▶ AVAILABLE DATA
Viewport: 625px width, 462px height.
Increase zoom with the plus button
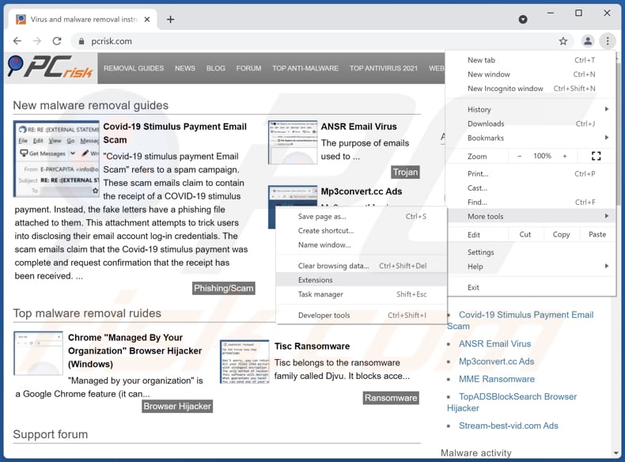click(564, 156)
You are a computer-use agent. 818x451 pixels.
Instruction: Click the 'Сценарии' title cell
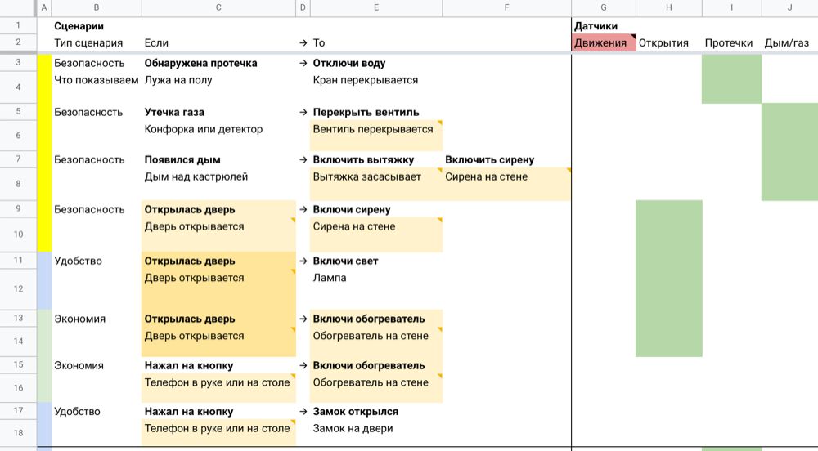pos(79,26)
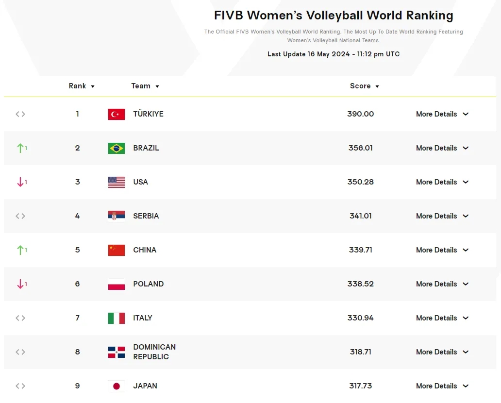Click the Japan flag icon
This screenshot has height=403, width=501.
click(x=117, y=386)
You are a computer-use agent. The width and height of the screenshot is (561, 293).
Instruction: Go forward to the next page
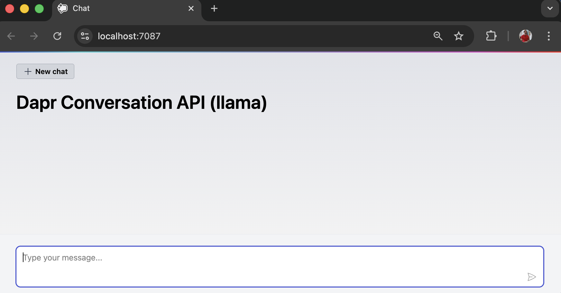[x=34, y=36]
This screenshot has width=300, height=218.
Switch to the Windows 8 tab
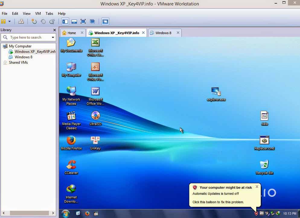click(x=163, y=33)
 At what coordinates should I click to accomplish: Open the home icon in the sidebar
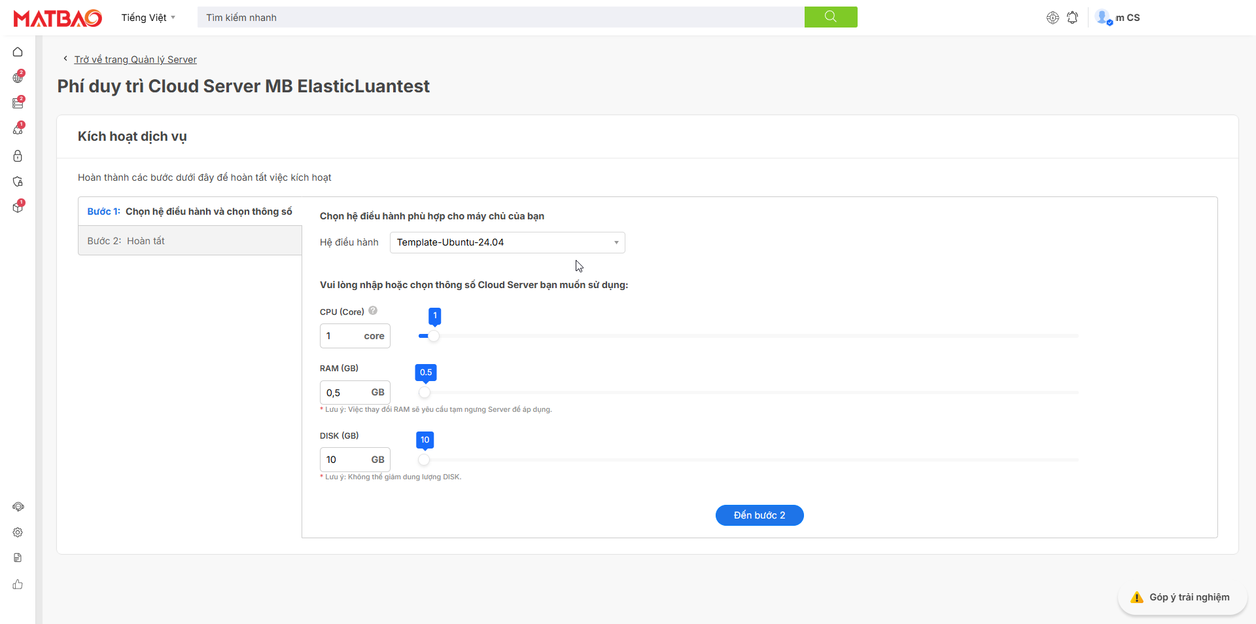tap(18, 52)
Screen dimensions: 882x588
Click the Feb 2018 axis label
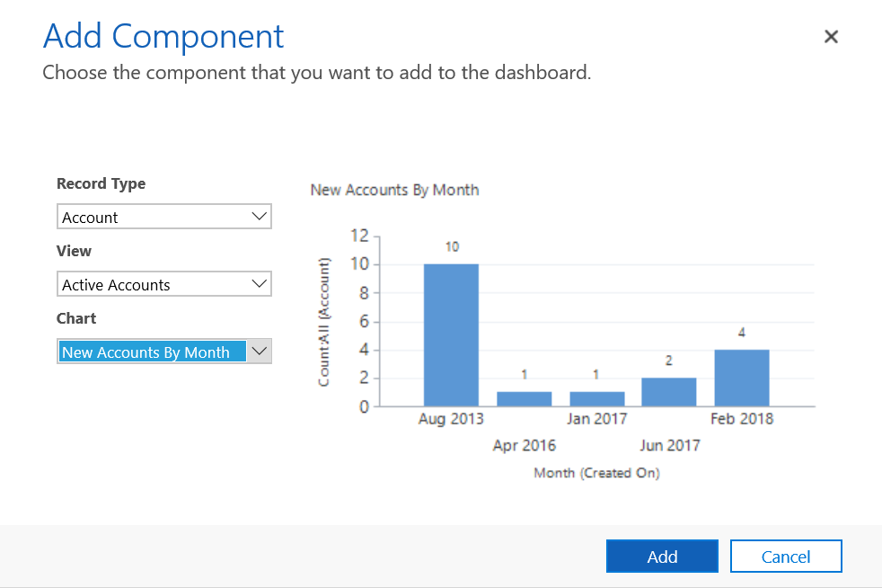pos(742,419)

▶ WORK TO BE COMPLETED
Repeat every record above exactly. The pictures do not belong in the copy.

▶ EXERCISE SOLUTION
Viewport: 625px width, 462px height.
Increase zoom with the plus button
click(564, 156)
You are a computer-use agent. 818x451 pixels.
Instruction: Click the 'Сценарии' title cell
pos(79,26)
Click the Japan flag icon
This screenshot has height=403, width=501.
click(x=117, y=386)
You are a computer-use agent. The width and height of the screenshot is (561, 293).
Instruction: Go forward to the next page
[x=34, y=36]
This screenshot has width=300, height=218.
Switch to the Windows 8 tab
click(x=163, y=33)
 At what coordinates should I click to accomplish: Open the home icon in the sidebar
tap(18, 52)
Screen dimensions: 882x588
Click the Feb 2018 axis label
pos(742,419)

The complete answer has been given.